Revix is a cryptocurrency investment service that lets customers buy bundles of assets in addition to individual digital coins.
“The first few months of the year are also usually the slowest when dealing with retail investors as people have less discretionary income after the holiday season.”
Sanders said that Revix saw roughly 50% growth between the first quarters of 2021 and 2022, and 500% growth when comparing 2020’s numbers.
“Monthly volumes grew from around $2 million (R31.7m) in 2020 to over $70 million (R1.1 billion) in 2021.”
Cryptocurrency exchange VALR also reported significant growth.
VALR co-founder and CEO Farzam Ehsani told MyBroadband that they grew from 85,000 customers at the beginning of last year to over 275,000 this year.
“VALR processed just over R3bn in 2019, R27bn in 2020, and R78 billion in 2021,” Ehsani said.
AltCoinTrader’s David Porter said that they see an influx of users whenever there are big movements in cryptocurrency prices — up or down.

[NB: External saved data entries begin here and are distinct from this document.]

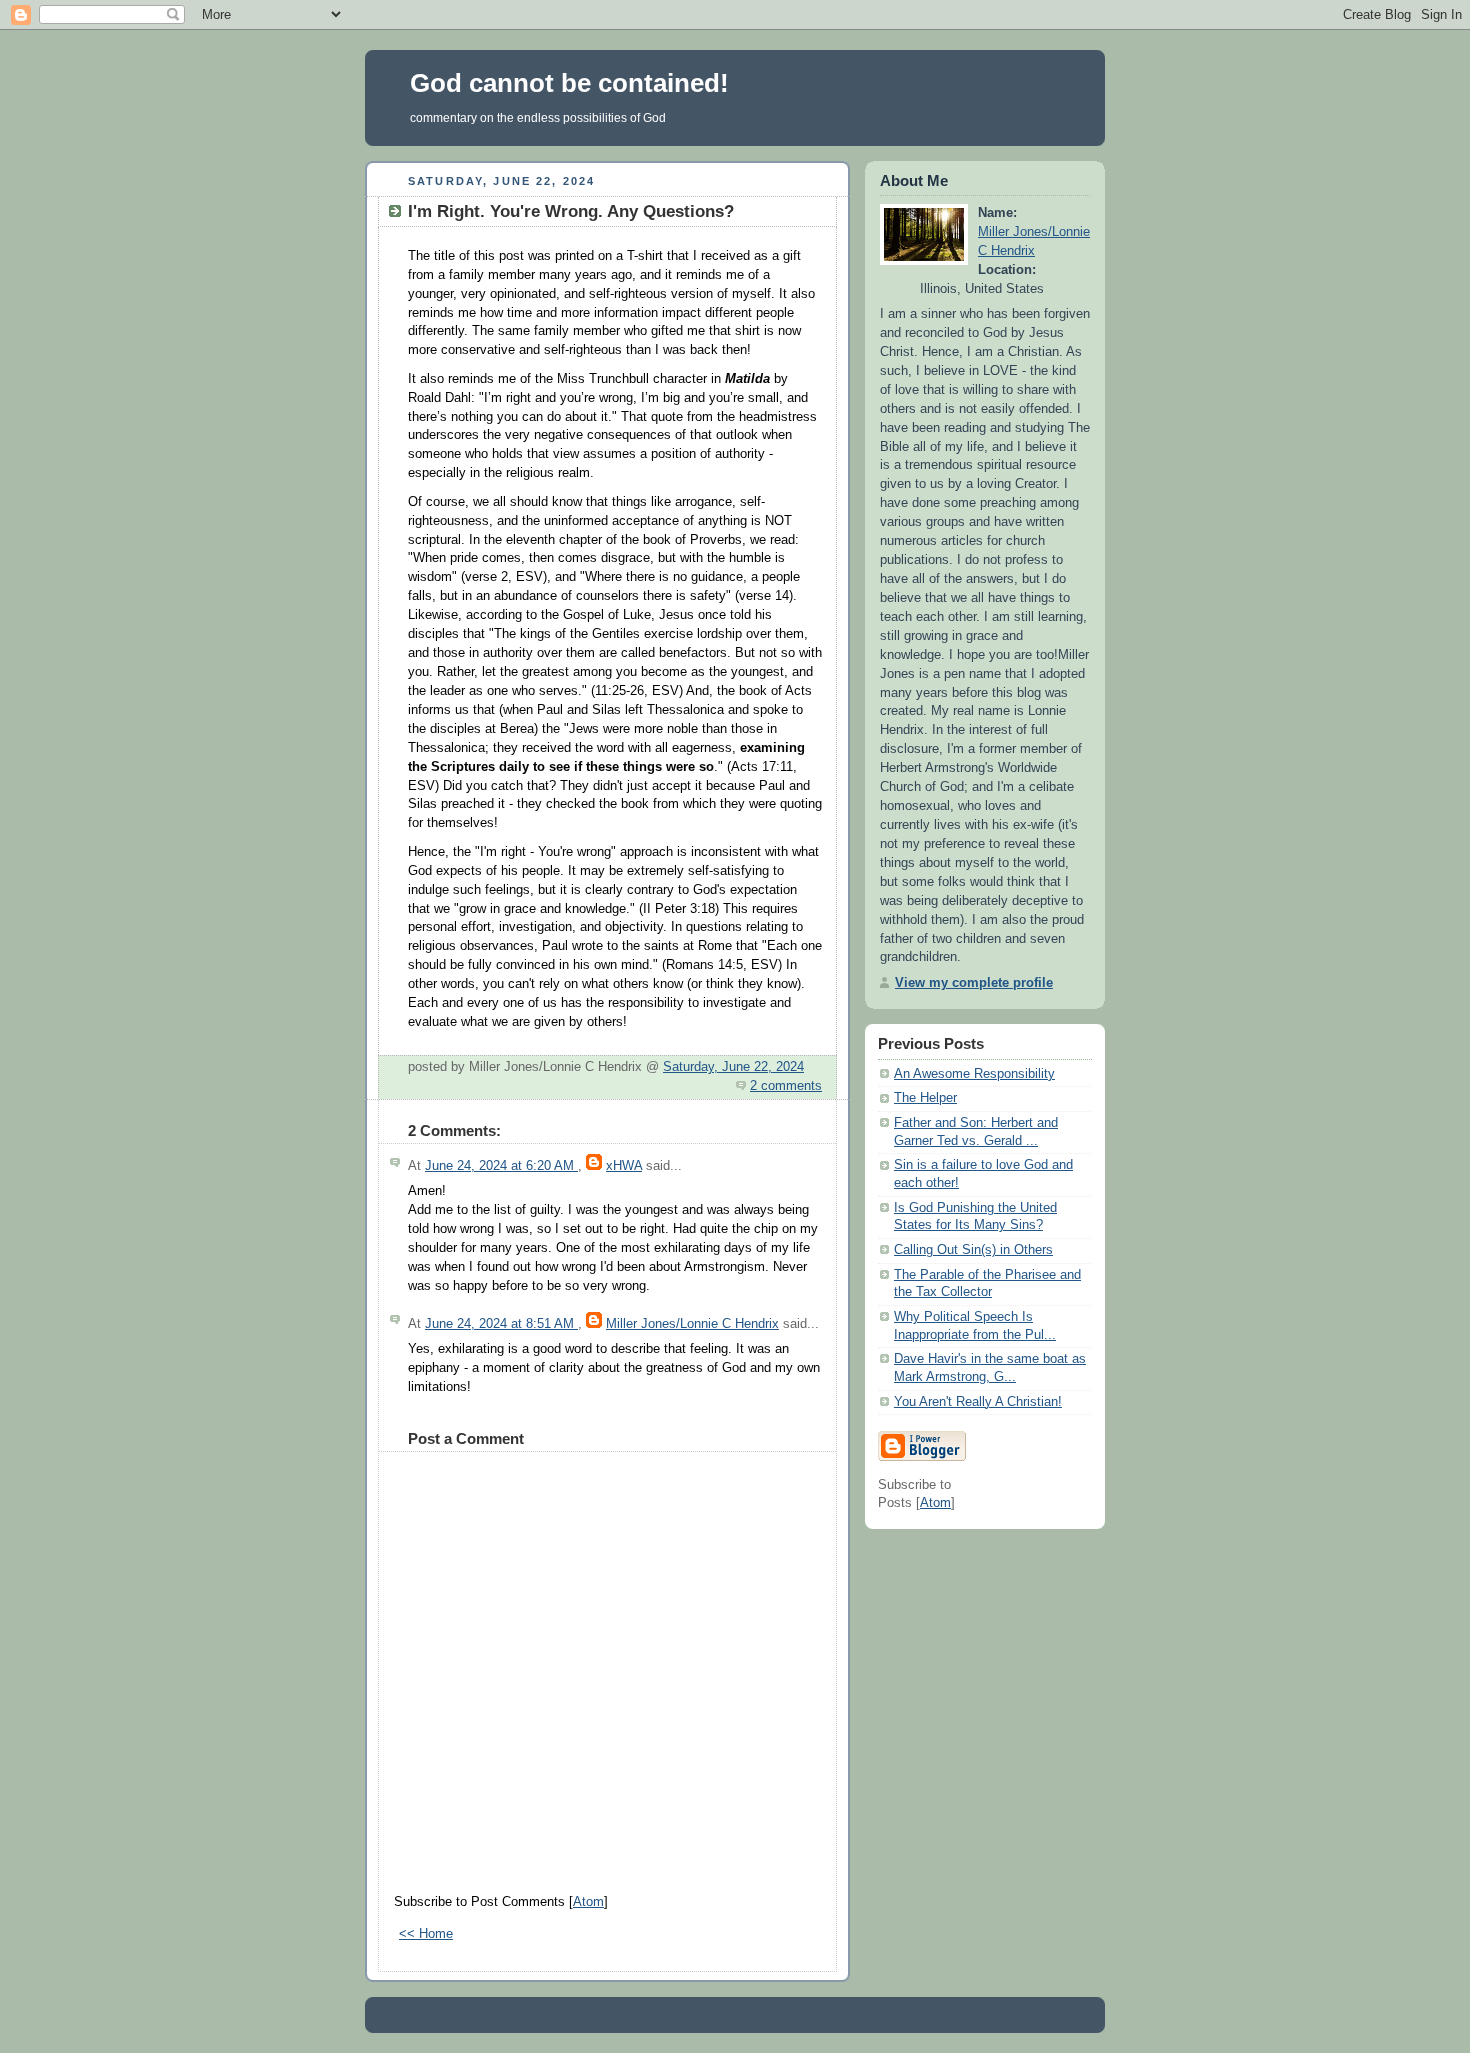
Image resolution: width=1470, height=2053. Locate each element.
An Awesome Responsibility (974, 1074)
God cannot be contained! (569, 83)
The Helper (925, 1098)
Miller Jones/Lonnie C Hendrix (692, 1324)
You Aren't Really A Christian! (978, 1402)
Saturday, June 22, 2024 (733, 1067)
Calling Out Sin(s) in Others (973, 1250)
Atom (588, 1902)
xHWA (624, 1166)
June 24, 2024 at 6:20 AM (501, 1166)
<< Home (426, 1934)
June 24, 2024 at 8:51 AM (501, 1324)
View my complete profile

Porter said that looking at figures from just the past few months doesn’t paint a complete picture as the cryptocurrency market has been trading sideways since December 2021.

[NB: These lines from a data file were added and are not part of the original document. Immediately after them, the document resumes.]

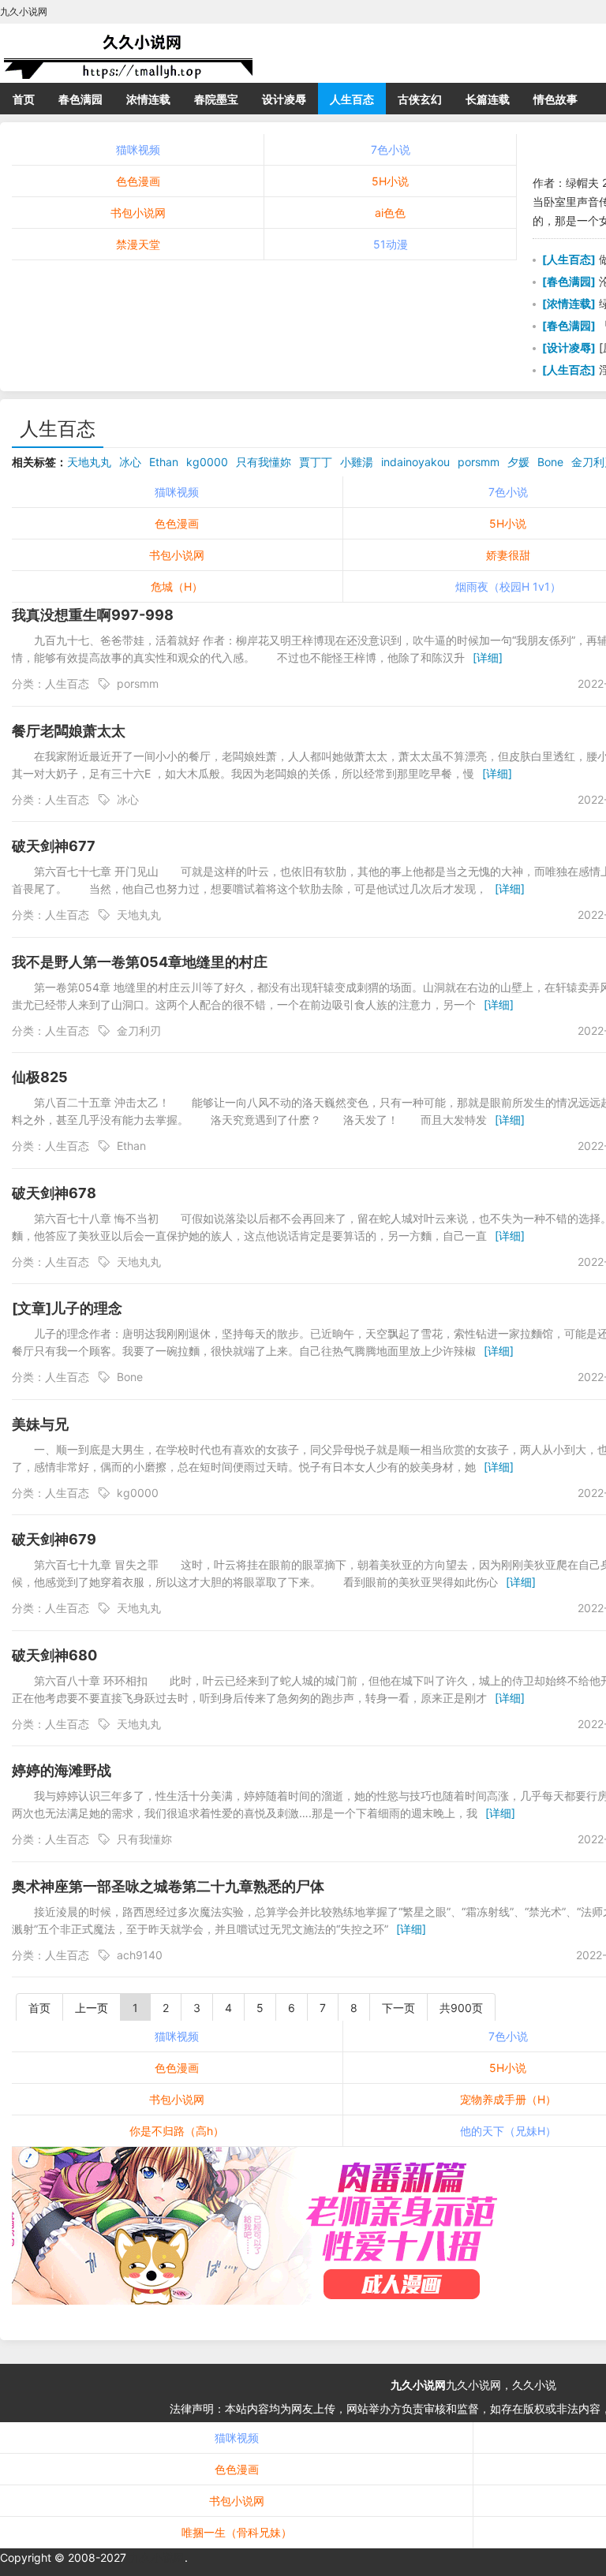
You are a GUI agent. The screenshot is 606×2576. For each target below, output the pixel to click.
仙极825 (40, 1077)
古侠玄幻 (420, 99)
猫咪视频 (138, 149)
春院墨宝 (216, 99)
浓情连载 (148, 99)
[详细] (488, 657)
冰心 (130, 462)
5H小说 (390, 181)
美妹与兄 (40, 1424)
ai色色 (390, 212)
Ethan (163, 462)
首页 (24, 99)
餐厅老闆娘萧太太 (68, 730)
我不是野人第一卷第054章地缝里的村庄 (139, 962)
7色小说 (390, 149)
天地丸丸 (89, 462)
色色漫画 (138, 181)
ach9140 (140, 1955)
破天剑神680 (54, 1655)
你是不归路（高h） (176, 2130)
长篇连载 (488, 99)
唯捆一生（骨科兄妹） (236, 2532)
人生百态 (352, 99)
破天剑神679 (54, 1539)
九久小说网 (418, 2384)
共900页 (461, 2007)
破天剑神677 (53, 846)
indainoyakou (415, 462)
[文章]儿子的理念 (67, 1308)
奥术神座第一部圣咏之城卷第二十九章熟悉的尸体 (168, 1886)
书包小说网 (138, 212)
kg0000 (207, 462)
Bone (550, 462)
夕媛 (518, 462)
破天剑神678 (54, 1193)
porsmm (478, 462)
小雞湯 (356, 462)
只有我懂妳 (263, 462)
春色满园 (80, 99)
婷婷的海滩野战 (61, 1770)
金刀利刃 (139, 1030)
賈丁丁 (315, 462)
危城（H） (177, 586)
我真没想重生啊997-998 (93, 615)
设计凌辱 (284, 99)
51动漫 (390, 244)
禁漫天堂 (138, 244)
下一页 (398, 2007)
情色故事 (555, 99)
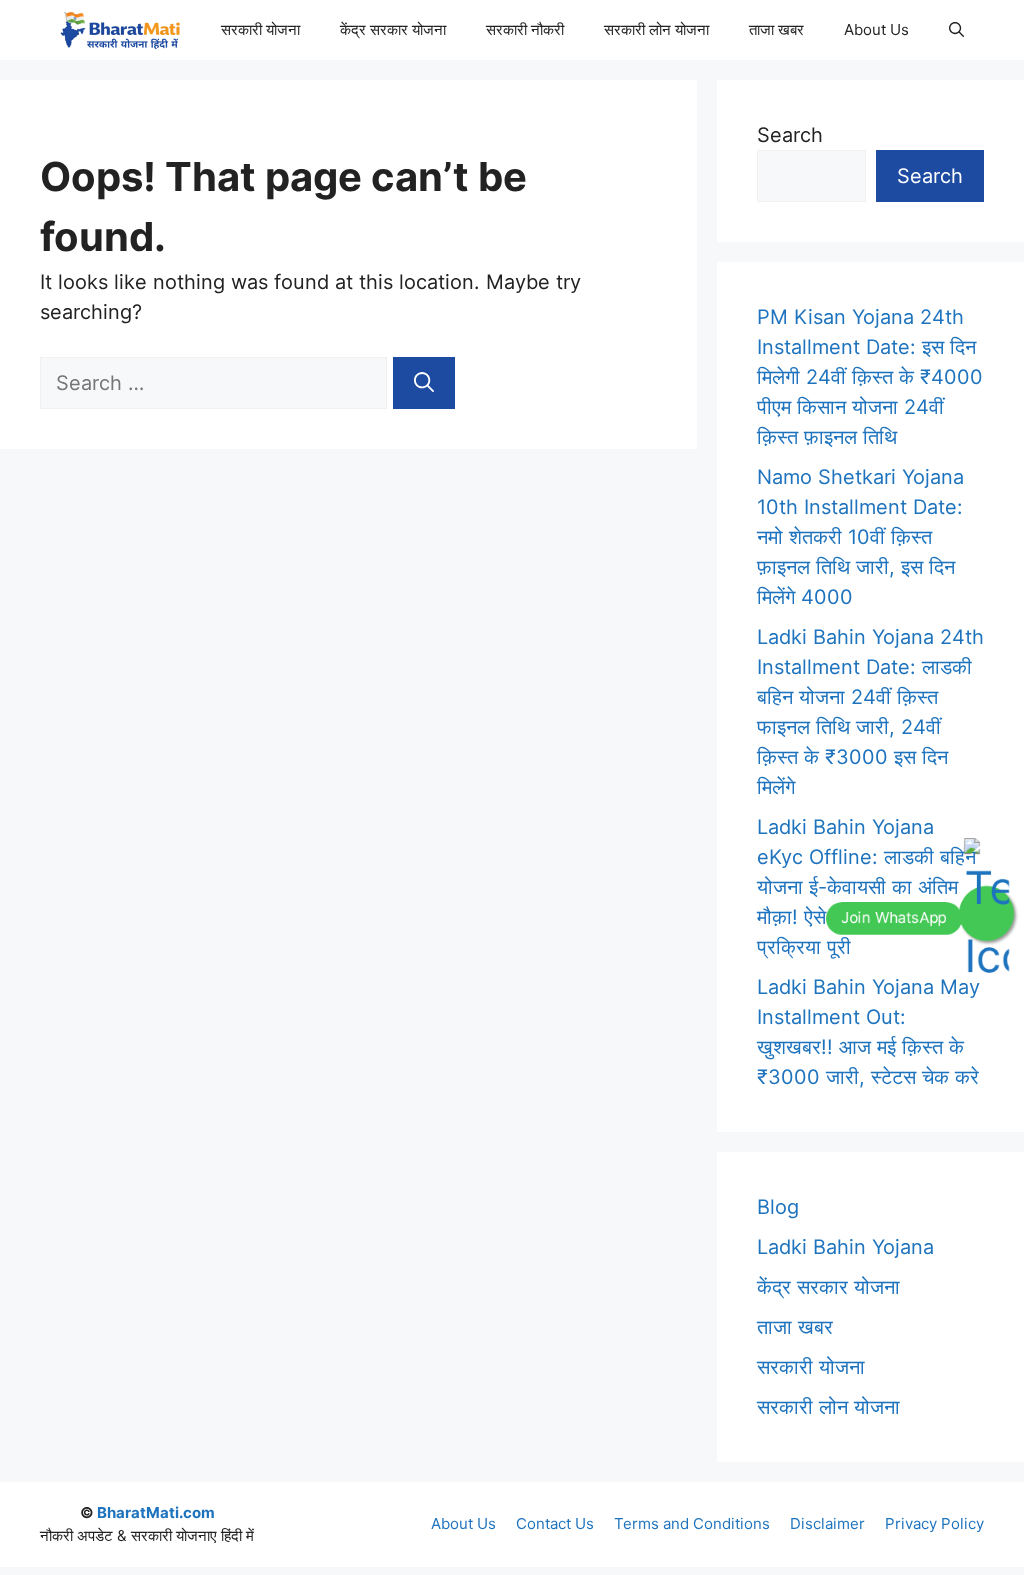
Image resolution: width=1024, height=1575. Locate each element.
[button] (956, 30)
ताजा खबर (776, 29)
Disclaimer (827, 1523)
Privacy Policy (934, 1523)
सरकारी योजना (260, 29)
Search (790, 135)
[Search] (424, 383)
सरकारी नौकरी (525, 29)
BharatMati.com (156, 1512)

However, he did reveal that AltCoinTrader was signing up around 20,000 new users per month at the end of 2021 and the beginning of 2022.

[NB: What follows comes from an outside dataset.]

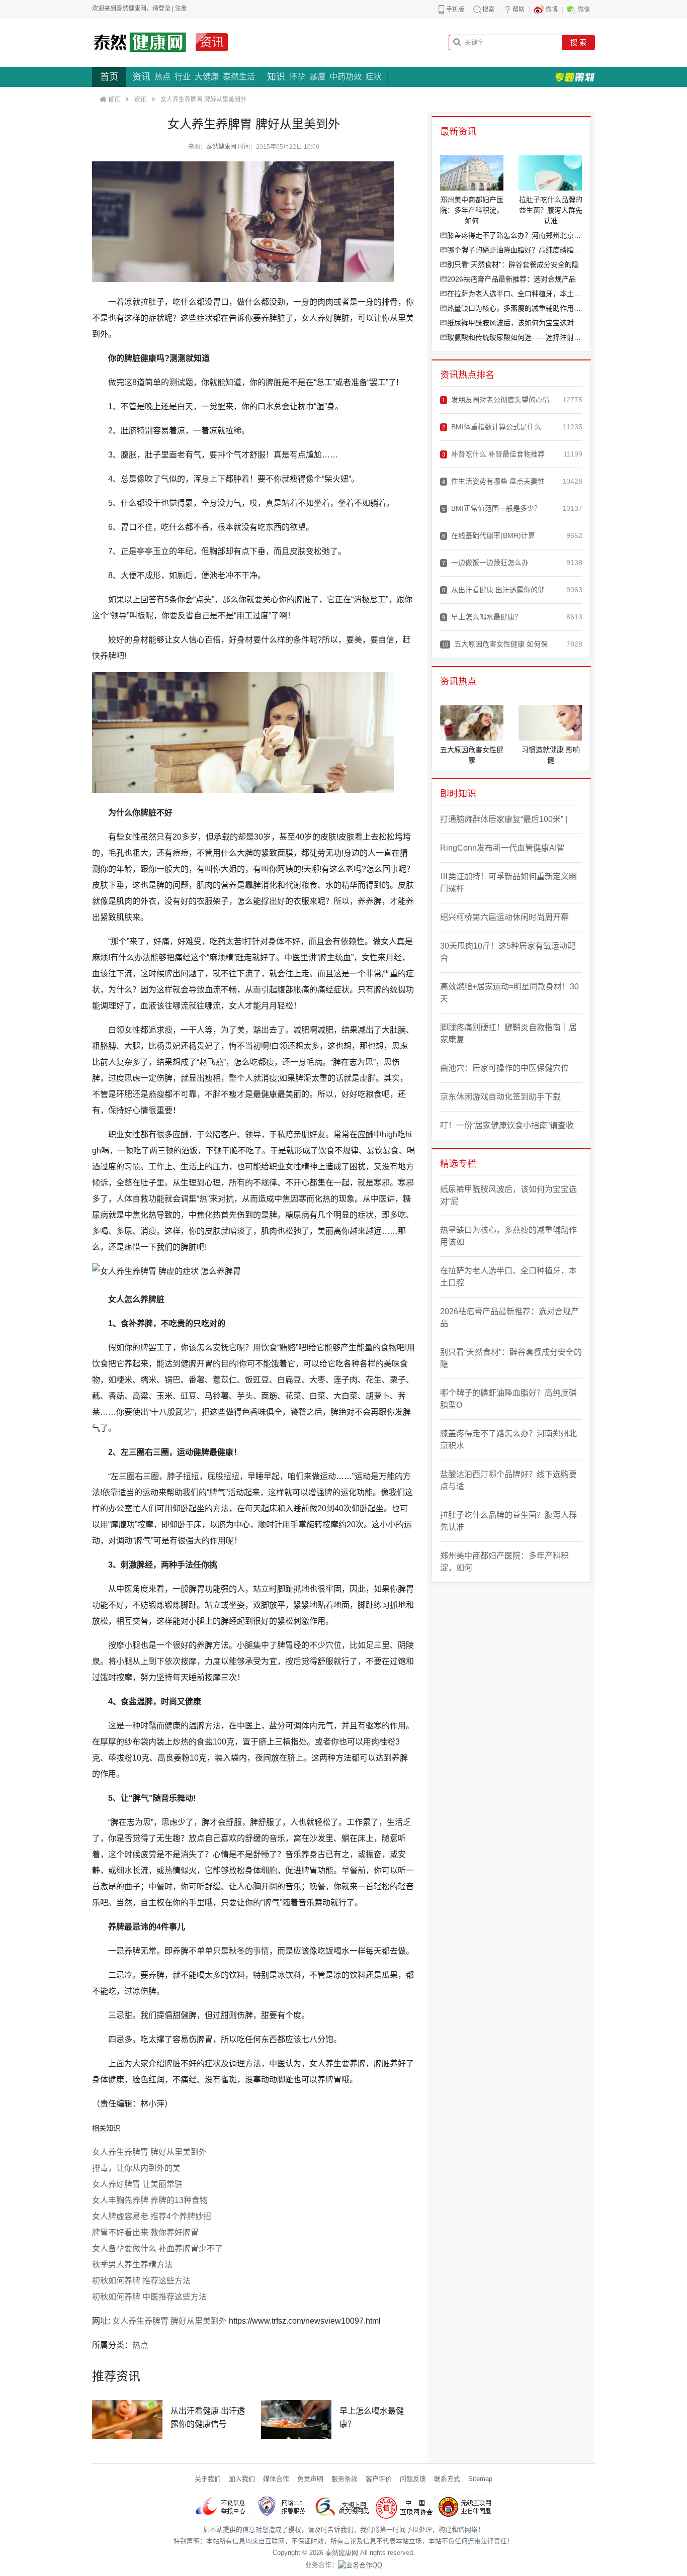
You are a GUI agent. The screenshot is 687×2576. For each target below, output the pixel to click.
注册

This is up from roughly 5,000 new monthly sign-ups in 2019.
Porter said that AltCoinTrader’s user base is compounding at 45% per year — effectively doubling every two years.
They currently have over a million users registered.
“We have witnessed parabolic growth over the last few years. While we would prefer not to be specific about volumes, we have effectively been doubling the total ZAR value of our total trades each year since 2019,” said Porter.
Luno’s general manager for Africa, Marius Reitz, also did not wish to disclose trading volumes, saying it was a poor indicator for cryptocurrency growth and adoption in South Africa.
“A few traders on Luno drive volume, and it’s not indicative of the increasing involvement of South Africans in crypto,” Reitz stated.
Luno recently announced that it now has over 10 million customers in over 40 countries.
It grew from 9 million to 10 million in six months, and around 400,000 of these were based in South Africa.
“South Africa is one of Luno’s strongest and most active markets. Customer growth in South Africa is almost 40% year-on-year,” Reitz said.
“Over 40% of the new customers added in the last six months are based in South Africa, which is one of our strongest markets.”
Luno’s data shows that, on average, South Africans deposit R480 when they open their Luno account and tend to hold it for ten months.
Reitz noted that this is the longest average holding period of all Luno markets.
“This is much longer than two years ago, with the exception of traders, who would naturally be more active,” he said.
“Overall, this indicates that South African customers increasingly view crypto as a longer-term investment and are not necessarily buying it to make a quick buck.”
Reitz said that most customers start with a relatively small deposit, while the top 25% of its biggest local customers start buying cryptocurrency with around R1,500.
“The highest deposit amount among our smallest 25% of customers is only around R90,” said Reitz.
“These metrics indicate that South Africans are investing in crypto responsibly.”